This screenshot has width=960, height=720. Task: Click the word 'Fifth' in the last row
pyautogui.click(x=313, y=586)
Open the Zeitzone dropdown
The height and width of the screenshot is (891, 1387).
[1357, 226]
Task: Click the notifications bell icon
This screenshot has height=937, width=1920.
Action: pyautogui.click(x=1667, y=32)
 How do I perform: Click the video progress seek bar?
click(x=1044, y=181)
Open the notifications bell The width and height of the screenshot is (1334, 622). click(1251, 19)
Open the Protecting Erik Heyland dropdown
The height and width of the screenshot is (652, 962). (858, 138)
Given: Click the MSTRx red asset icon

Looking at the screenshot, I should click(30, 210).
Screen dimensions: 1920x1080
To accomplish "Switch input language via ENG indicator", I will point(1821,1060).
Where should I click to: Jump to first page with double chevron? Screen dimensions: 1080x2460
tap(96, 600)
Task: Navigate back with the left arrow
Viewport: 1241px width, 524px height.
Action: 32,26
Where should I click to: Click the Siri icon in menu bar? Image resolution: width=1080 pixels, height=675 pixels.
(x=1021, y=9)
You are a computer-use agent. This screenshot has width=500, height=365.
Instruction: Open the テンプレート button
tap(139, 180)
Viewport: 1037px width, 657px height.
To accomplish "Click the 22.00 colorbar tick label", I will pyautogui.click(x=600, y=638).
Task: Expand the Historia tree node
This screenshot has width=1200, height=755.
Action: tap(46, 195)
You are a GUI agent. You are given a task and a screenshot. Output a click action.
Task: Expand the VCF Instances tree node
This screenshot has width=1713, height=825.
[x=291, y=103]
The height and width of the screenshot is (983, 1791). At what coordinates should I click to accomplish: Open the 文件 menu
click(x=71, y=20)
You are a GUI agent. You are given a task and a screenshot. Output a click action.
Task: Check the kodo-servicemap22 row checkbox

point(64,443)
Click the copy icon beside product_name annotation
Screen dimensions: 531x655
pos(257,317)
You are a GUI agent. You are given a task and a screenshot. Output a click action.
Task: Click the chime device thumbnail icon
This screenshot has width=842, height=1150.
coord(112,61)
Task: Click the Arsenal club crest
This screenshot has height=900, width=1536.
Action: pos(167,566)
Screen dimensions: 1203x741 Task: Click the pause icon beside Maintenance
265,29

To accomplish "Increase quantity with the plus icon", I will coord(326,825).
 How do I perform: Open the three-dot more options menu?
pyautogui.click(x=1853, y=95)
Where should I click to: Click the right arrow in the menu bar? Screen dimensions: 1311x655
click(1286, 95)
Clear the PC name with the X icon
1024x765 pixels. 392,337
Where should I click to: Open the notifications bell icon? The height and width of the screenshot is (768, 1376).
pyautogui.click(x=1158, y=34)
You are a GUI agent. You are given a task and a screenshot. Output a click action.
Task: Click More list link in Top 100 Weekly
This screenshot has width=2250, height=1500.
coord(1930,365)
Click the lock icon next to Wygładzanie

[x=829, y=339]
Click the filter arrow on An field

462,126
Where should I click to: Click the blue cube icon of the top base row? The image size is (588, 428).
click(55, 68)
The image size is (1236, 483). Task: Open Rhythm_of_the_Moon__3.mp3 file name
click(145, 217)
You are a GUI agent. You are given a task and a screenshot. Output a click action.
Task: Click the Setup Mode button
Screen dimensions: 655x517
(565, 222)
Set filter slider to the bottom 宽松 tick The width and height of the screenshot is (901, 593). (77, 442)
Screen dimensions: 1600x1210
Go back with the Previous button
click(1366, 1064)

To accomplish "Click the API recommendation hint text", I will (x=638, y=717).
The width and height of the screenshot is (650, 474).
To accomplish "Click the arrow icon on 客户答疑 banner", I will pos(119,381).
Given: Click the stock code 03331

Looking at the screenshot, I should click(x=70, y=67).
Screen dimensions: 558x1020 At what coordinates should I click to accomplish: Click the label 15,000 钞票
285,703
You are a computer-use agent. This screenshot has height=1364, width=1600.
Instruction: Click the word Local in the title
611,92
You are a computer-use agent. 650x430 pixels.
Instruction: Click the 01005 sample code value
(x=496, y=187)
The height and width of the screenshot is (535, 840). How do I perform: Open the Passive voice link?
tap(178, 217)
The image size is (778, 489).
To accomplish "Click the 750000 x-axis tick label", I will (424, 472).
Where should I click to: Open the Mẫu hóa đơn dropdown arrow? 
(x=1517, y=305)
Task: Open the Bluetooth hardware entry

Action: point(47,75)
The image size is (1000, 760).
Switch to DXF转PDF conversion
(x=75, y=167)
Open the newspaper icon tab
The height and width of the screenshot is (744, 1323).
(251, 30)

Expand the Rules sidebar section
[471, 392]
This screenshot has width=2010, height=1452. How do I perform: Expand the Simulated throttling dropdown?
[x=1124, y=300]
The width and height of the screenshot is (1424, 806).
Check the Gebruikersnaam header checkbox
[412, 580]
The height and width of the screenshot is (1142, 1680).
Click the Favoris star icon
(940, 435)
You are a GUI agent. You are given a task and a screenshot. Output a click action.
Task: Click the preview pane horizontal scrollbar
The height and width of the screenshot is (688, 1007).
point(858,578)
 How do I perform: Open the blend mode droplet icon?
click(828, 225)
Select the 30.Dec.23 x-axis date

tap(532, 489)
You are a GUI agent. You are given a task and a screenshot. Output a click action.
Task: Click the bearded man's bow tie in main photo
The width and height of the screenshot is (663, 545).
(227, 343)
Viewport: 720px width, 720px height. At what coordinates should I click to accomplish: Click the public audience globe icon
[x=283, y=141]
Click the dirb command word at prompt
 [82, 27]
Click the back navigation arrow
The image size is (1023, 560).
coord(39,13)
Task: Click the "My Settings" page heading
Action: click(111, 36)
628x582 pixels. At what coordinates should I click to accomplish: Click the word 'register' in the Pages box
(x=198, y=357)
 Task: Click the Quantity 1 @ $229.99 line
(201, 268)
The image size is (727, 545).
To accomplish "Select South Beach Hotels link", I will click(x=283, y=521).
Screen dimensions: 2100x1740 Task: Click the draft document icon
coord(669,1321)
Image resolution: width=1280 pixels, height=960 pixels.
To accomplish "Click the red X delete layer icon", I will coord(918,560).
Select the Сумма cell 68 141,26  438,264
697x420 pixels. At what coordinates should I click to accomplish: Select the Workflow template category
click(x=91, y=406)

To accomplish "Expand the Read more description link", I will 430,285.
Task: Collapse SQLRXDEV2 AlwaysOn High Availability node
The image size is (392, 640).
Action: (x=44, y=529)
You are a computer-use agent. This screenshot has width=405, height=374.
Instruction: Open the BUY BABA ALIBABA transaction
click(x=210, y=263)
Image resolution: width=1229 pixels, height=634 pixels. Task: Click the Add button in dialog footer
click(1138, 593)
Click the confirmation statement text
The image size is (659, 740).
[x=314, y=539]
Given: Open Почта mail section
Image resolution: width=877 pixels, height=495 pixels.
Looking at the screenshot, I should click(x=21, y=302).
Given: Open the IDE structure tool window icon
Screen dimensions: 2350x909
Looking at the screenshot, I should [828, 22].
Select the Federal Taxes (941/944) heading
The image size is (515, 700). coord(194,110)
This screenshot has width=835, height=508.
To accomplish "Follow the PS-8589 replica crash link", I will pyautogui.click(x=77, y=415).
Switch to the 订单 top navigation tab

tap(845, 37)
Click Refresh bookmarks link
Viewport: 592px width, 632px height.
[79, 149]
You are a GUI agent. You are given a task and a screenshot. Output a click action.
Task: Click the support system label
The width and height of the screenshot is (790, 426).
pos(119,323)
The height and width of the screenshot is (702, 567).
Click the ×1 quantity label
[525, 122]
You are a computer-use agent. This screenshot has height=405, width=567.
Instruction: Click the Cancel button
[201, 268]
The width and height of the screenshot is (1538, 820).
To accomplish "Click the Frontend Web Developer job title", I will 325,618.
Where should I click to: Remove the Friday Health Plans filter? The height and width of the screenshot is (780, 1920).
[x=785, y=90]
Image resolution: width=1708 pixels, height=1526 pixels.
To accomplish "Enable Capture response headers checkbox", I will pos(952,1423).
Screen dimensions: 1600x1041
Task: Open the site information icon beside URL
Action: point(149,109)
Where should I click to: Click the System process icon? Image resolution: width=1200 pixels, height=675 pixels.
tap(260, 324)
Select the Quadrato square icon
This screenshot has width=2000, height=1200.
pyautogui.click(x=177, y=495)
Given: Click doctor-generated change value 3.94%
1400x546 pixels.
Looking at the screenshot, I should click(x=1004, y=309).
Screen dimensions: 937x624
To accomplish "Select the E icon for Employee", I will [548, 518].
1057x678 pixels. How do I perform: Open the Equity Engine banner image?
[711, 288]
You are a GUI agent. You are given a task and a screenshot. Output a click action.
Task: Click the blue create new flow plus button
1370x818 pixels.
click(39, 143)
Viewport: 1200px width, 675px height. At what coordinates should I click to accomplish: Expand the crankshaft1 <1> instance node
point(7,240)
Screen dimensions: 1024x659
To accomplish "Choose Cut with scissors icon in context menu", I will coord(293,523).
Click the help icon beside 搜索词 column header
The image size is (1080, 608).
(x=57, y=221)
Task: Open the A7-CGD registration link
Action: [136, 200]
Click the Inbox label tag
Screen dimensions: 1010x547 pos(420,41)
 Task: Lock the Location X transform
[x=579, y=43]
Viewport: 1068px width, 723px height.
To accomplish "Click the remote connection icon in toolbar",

____________________

Exercise objective
The lines running from the start of the data through the one that contains "Task: Click the notifications bell icon" should be reproduced exactly, and only those.

Reply
This screenshot has width=960, height=720. Task: Click the word 'Fifth' in the last row
pyautogui.click(x=313, y=586)
Open the Zeitzone dropdown
The height and width of the screenshot is (891, 1387).
[1357, 226]
Task: Click the notifications bell icon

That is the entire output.